— Excerpted records —
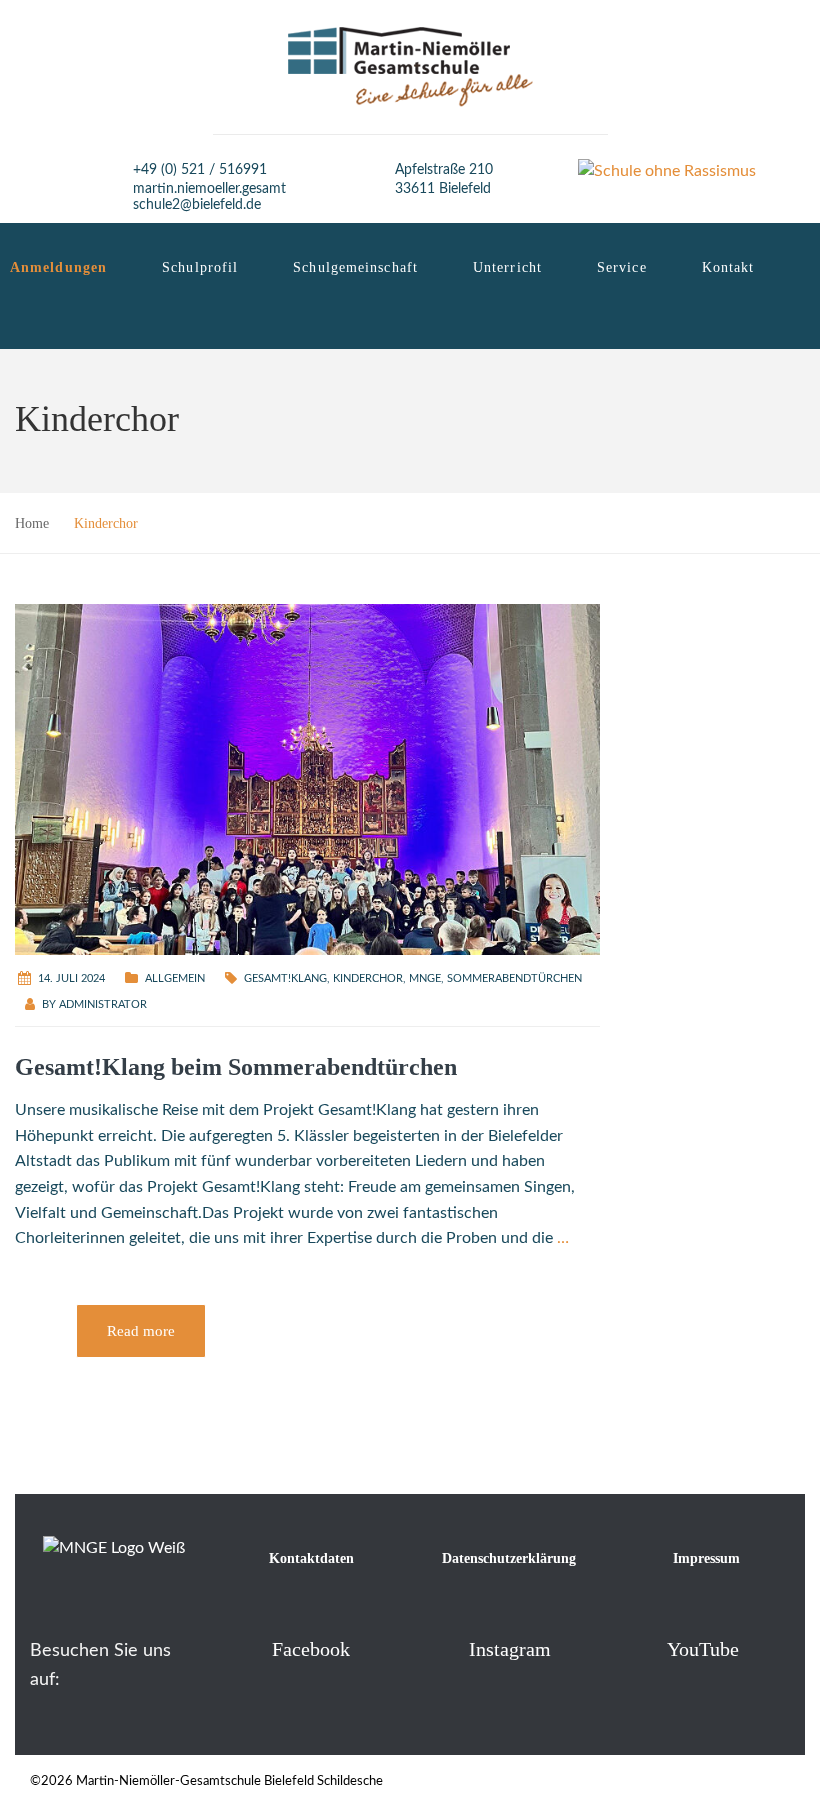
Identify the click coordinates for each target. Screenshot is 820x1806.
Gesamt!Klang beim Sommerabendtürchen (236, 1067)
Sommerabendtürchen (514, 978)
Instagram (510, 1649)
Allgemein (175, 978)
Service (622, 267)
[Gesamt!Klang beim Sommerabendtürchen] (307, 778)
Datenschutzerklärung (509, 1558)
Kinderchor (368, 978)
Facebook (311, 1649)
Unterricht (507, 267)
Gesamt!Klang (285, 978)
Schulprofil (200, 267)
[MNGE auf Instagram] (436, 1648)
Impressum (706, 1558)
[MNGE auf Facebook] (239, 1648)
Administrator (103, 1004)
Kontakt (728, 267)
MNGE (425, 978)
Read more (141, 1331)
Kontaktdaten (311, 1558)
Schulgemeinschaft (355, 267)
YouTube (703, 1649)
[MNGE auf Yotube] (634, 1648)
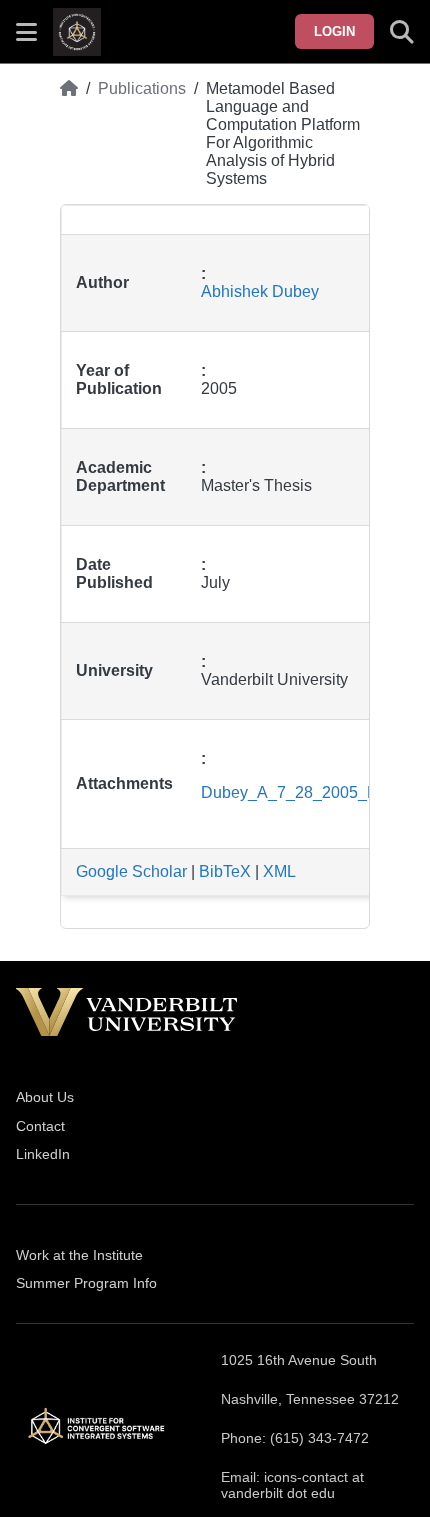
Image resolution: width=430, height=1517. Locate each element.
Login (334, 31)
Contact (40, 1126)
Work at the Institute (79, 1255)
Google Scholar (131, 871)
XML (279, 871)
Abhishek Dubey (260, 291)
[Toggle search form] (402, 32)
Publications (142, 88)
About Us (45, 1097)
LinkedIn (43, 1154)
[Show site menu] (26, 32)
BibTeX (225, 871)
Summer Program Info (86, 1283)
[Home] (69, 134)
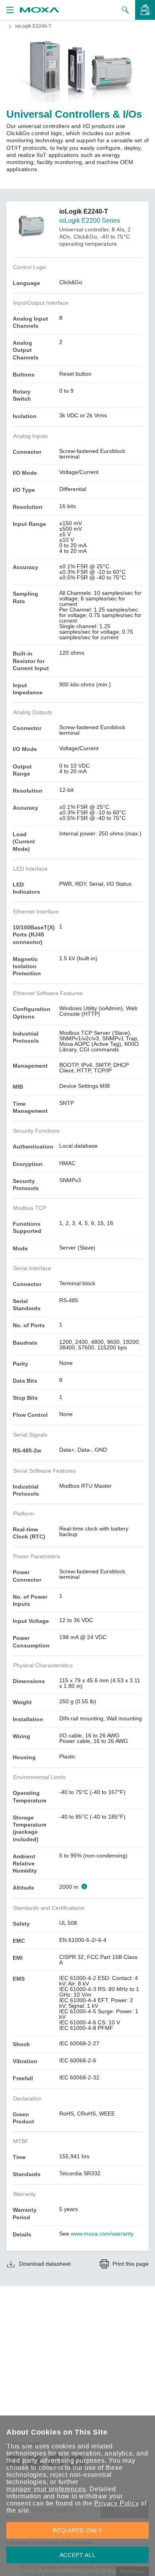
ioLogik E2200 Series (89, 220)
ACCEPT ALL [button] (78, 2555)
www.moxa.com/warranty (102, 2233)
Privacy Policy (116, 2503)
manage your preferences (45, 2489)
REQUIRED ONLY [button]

--

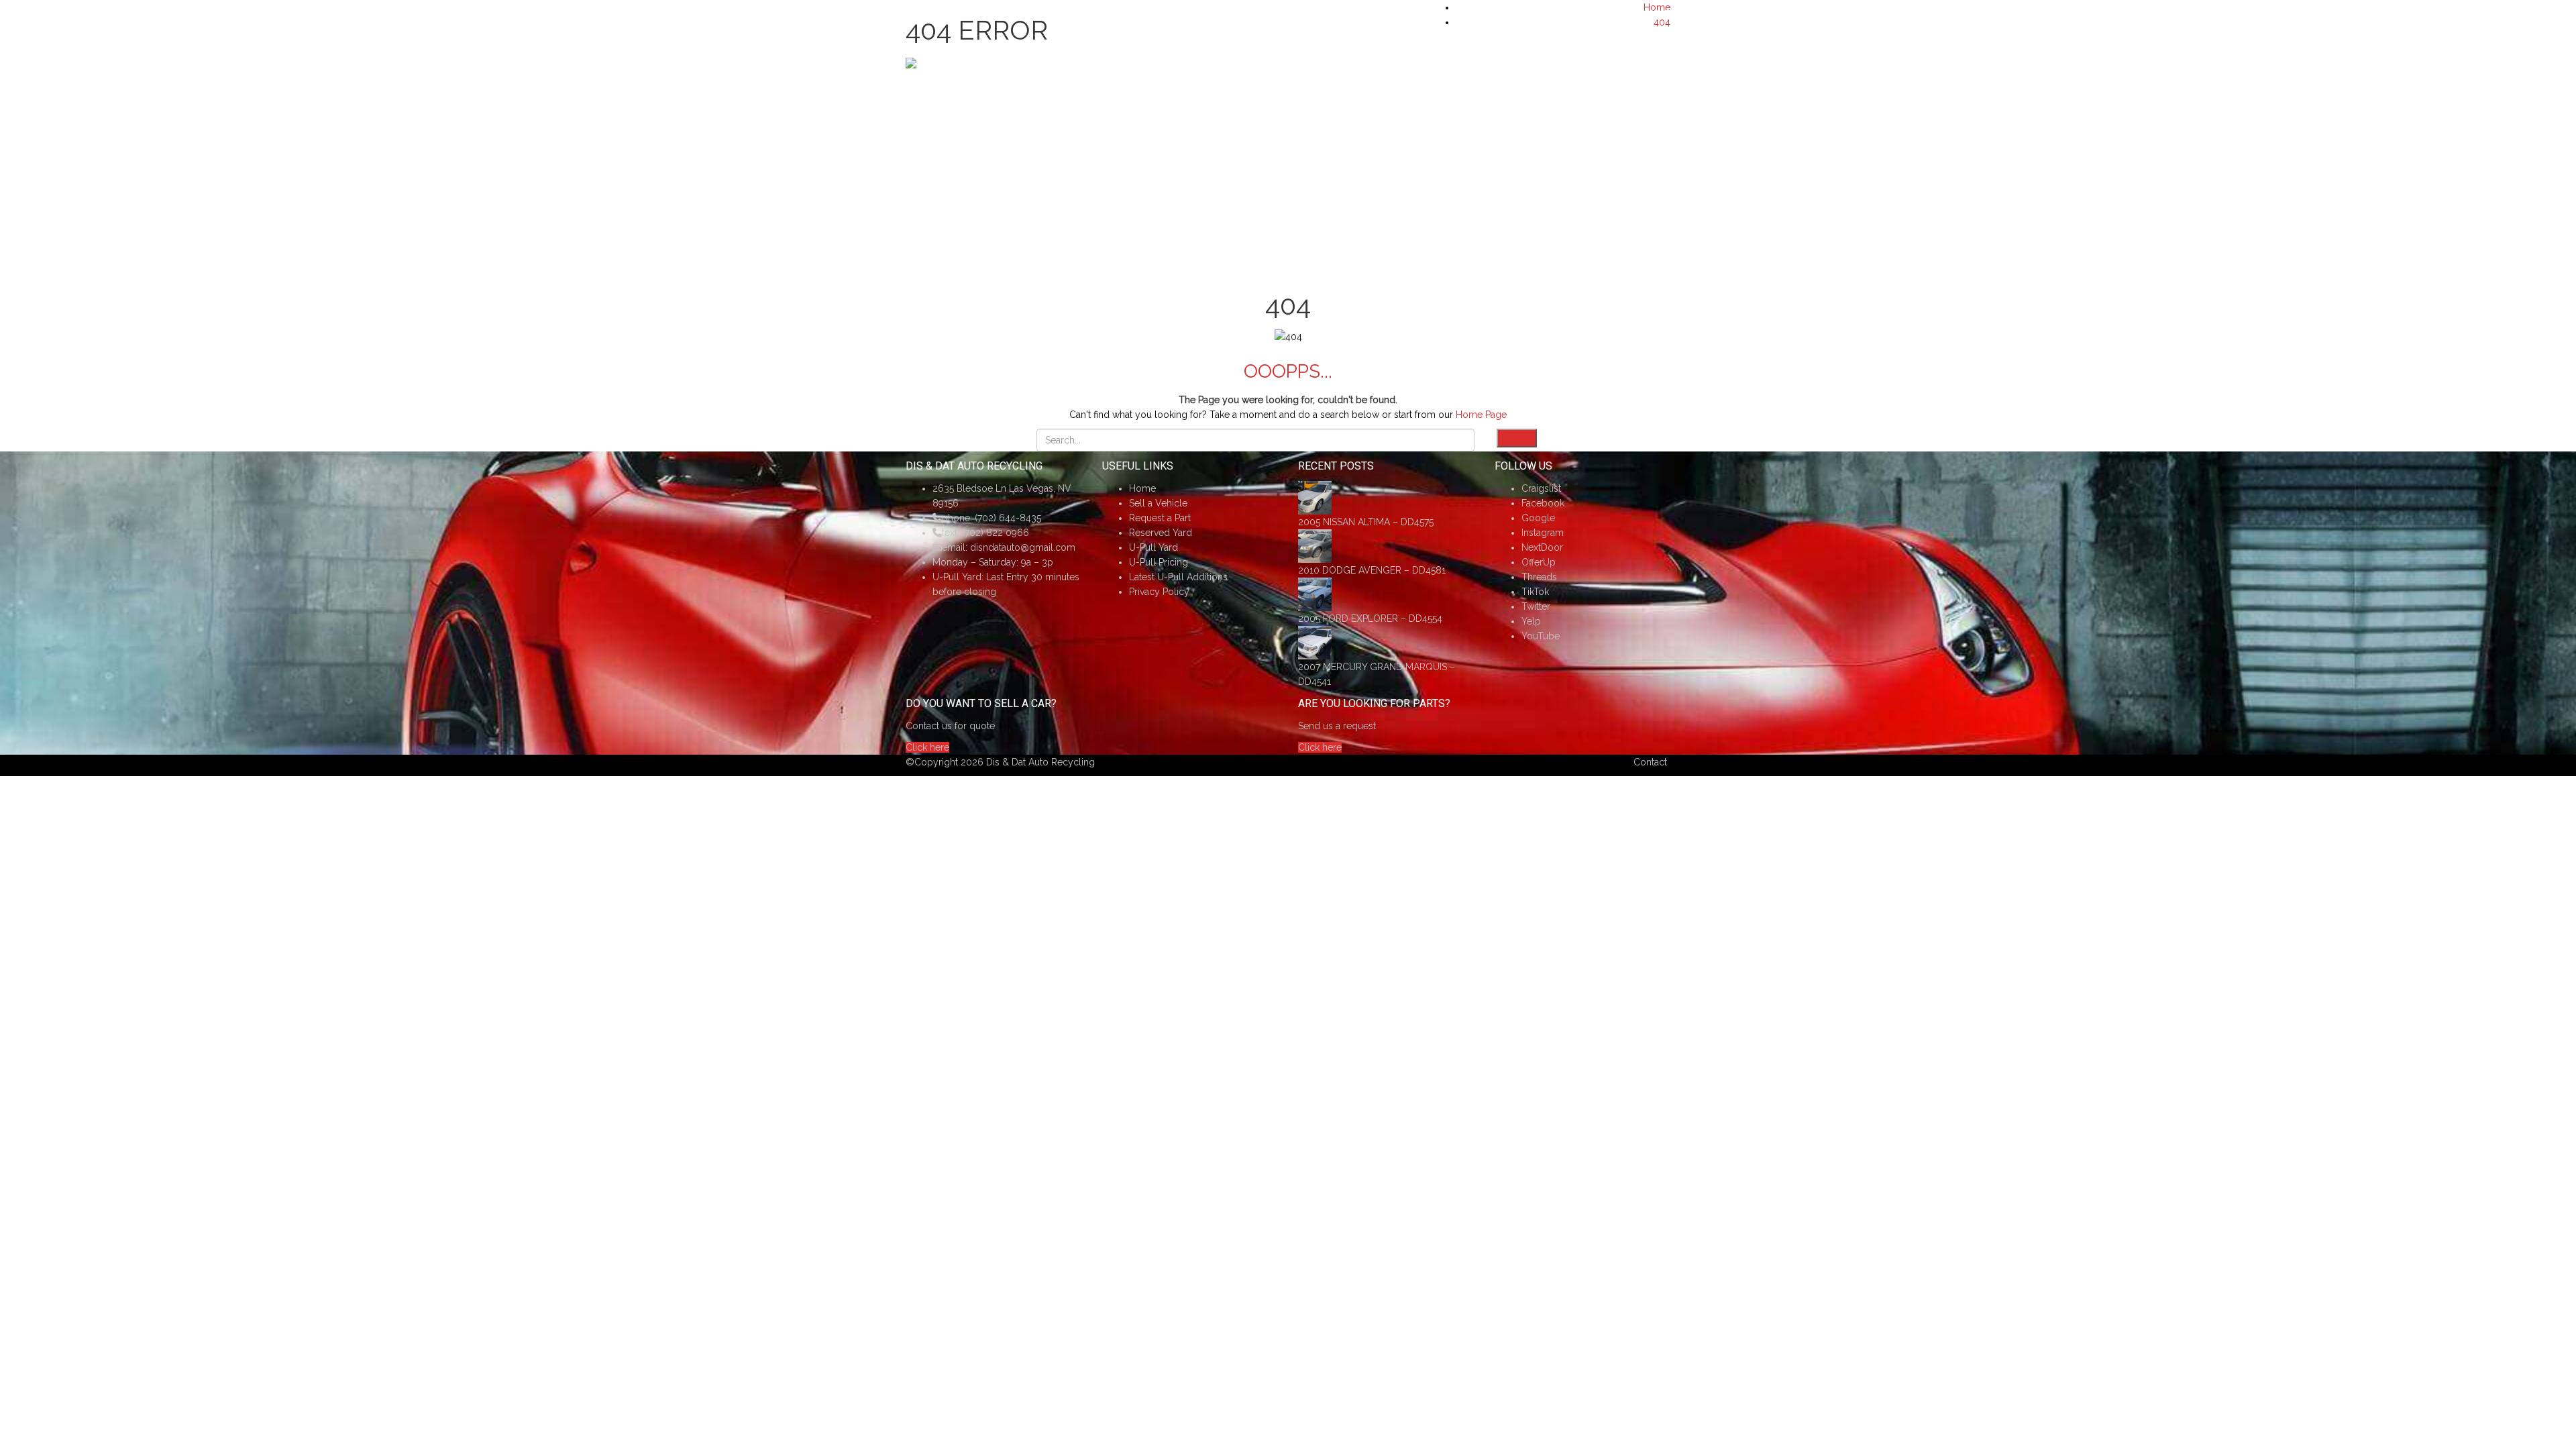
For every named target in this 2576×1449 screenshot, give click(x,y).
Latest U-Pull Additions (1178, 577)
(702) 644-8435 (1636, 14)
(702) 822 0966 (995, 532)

— What is being asked —
Extract every line above that contains the word "click".

— Output for this task —
Identify the click coordinates for each target. Screenshot is 820x1806.
For every named target in this 2576×1449 screenshot, give click(x,y).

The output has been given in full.